We are pleased to resume the sessions of the Early modern financial history online seminars from October 2021. Please see below for registration and more information.

Tuesday 26 October 2021, 14:00-15:00 CET (via Zoom)

Christoph Dominik Blum (Tübingen University): The role of the stock corporation in the German Railway Mania.

Tuesday 23 November 2021, 15:00-16:00 CET (via Zoom)

François Velde (Federal Reserve Bank of Chicago): TBA

Please register here

We are launching a series of online seminars dedicated to early modern financial history. Early modernity (15th-18th century) represents a fascinating period in the history of finance. It was a time of intense experimentation and innovation, which led to a far-reaching transformation of the European financial system, with profound political, social, and cultural consequences not only in Europe but also worldwide.

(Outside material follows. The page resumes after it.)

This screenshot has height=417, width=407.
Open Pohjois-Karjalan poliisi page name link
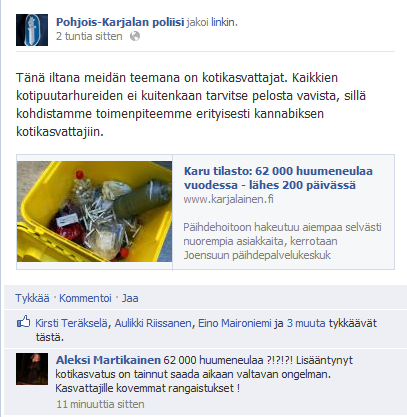pos(120,22)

Early modern financial historians constitute a thriving community. Yet, early modern research forms a tiny minority of the papers presented in most financial history seminars. Currently, there is no financial history seminar devoted to the early modern period. This seminar proposes to do that.

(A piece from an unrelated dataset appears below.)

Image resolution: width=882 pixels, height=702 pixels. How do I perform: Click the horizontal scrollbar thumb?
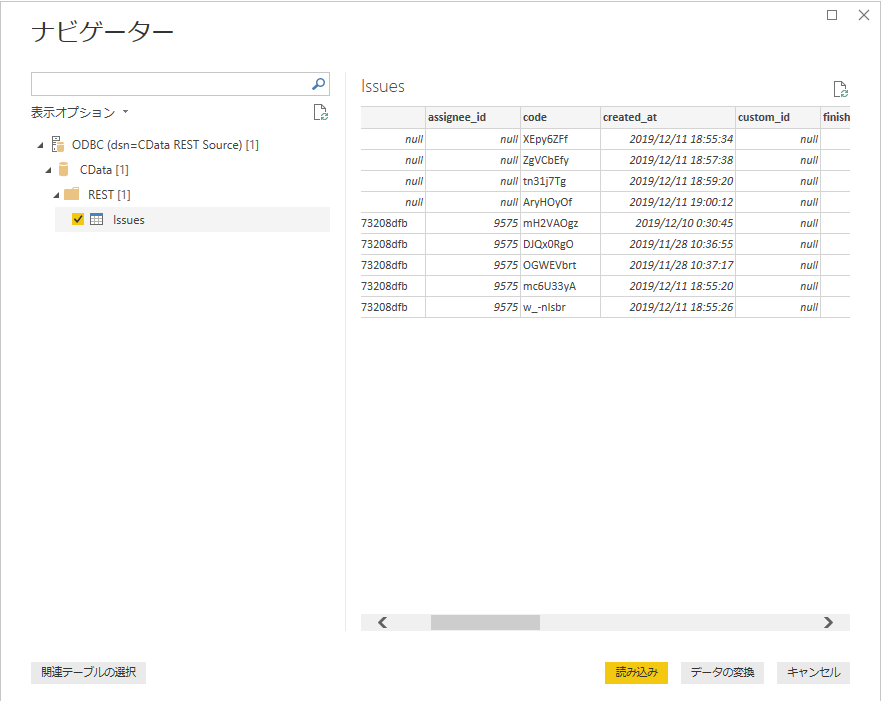tap(485, 622)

Our goal is to investigate the history of early modern finance in its many dimensions: markets, institutions, firms, private operators, techniques, ideas, crises, cycles. What was the interplay between finance and the overall economy, the state, society and social change, culture, war, and colonial enterprises? We encourage works that consider the historical actors in their historical context. What were their practices, expectations, and beliefs? How broad was the range of possibilities open to them? Which constraints did they face? We will mainly focus on Europe and its colonies, but we will also explore non-European financial history. The seminar is not aimed only at an audience of early modernists. On the contrary, we hope that the papers will interest other scholars, starting with financial historians working on different periods.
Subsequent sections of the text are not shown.